In order to achieve my goals, I’ve decided to focus on these 7 Principles of Success.
Document Your Goals
I’m a big believer in writing down goals and objectives. This year, I purchased several notebooks to jot down ideas and keep track of my projects. I also use an app called Things to organize my tasks. However you chose to document your goals is up to you, but you must make sure that they are visible. Writing your goals in a notebook and storing it on a shelf is not helpful. My family likes to frame our goals and place them in conspicious locations around our house. The visibility helps to keep us focused and serves as a constant reminder of the commitments we’ve made.
Find Your Motivation
Without the proper motivation, it’s easy to abandon your goals when things get difficult. My biggest push came one morning when my 5-year old son came into my bedroom. He nudged me until I woke up, gave me a big hug and said, “I love you, Daddy.” At that moment, I knew that I had to start working out and eating better immediately because my son needed his dad to be healthy. Motivation is different for each person. Find what works for you and remain to true to it.

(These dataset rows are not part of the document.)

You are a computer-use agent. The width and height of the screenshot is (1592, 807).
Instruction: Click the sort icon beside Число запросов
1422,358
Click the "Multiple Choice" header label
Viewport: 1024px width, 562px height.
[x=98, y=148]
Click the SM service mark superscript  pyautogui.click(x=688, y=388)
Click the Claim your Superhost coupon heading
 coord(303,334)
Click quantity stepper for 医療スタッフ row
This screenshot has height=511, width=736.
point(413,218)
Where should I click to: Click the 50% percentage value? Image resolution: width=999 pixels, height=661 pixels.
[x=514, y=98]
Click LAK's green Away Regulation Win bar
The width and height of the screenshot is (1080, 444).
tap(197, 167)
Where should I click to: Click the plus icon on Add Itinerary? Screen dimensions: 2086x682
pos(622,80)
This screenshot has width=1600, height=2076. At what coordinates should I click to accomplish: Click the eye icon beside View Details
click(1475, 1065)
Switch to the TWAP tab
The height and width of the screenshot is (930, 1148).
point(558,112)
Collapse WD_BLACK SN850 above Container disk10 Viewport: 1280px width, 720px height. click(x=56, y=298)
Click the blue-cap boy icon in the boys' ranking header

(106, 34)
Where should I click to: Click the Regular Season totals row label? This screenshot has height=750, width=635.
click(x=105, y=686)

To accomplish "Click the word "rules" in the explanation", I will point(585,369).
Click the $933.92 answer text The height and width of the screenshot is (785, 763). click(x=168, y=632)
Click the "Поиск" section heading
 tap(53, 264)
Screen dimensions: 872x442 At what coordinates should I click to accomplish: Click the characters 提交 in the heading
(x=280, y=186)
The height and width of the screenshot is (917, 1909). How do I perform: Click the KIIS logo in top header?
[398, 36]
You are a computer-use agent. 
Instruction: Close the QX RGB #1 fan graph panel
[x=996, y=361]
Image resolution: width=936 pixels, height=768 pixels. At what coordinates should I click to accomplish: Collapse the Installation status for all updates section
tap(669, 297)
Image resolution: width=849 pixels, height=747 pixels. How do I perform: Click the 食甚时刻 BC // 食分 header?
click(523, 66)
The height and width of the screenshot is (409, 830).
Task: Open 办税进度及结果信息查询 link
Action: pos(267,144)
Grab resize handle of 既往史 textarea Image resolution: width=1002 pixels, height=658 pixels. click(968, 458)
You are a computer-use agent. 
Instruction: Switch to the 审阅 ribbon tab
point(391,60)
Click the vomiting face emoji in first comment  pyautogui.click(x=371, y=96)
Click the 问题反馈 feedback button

Seek Accountability Partners
It’s easy to think to yourself, “I’m going to be a better husband this year.” The hard part is actually making the changes necessary to become a better husband. That’s where accountability partners come in. Having someone in your corner that you can be honest with is important for your success. We all need someone who will empathize with us, motivate us, and give us a kick in the pants when we need it. I’ve surrounded myself with several guys who help to hold me accountable in several areas of my life. My friends Lamar Tyler and John Pacini keep me focused on my business goals. Eric Payne and I push each other to be better fathers and husbands. And I have half a dozen guys at my church whom I trust enough to hold me accountable for my spiritual growth. People like to perpetuate the myth of the self-made man, but the truth is no one can make it on his own. We all need help.
Overcome the Dip
It’s always exciting and fun to start a something new, but when the initial excitement wears off and the hard work begins, you may find yourself asking if it is even worth the hassle. Author Seth Godin, calls this dilemma The Dip — a temporary setback that will get better if you keep pushing. If you’ve reached your Dip, don’t give up. Go back to start and try again. If you stumble, get back up. What really sets apart successful people from everyone else is the ability to overcome disappointments and failures without becoming discouraged.
It’s easy to focus on our failures because they are often quite visibile. However, we must learn to celebrate our successes. Any behavorial psychologist will tell you that positive reinforcement is the best motivator. When you lose a couple of pounds, celebrate. When you figure out a way to convince your teenage daughter to confide in you, celebrate. When your boss agrees to greenlight your project, celebrate. Life should be a constant celebration because good things happen every day.
Quit Without Guilt
There comes a point in your journey when you have to decide if your goals are actually worth pursuing. Pursuing the wrong goals is an exercise in futility that will only lead to frustration. When you realize that you’ve made a bad decision, it’s important to quit fast, quit often, and quit without guilt. Last year, one of my goals was to play “Human Nature” on my guitar as well as John Mayer did at Michael Jackson’s memorial service. After a few lessons from my guitar teacher, I quickly realized that I was unwilling to put in the work necessary to achieve my goal, and I was okay with that. Instead, I decided to shift my focus – and energy – into becoming proficient at video production. When I look back, I’m convinced that I made the right choice.
In this “always on” culture, it’s hard to find time for self-evaluation or introspection. But if we are to achieve our goals, we must find time to be still. Turn off the TV, hide your cell phone, and place your laptop in sleep mode. Find a quiet place to pray, meditate, and be alone with your thoughts. These few moments of solitude allow you to recharge and reconnect. I often find clarity during my quiet time. It refreshes my soul and gives me the energy and confidence to conquer the world – one goal at a time.
Question: How do you remain motivated to achieve your goals?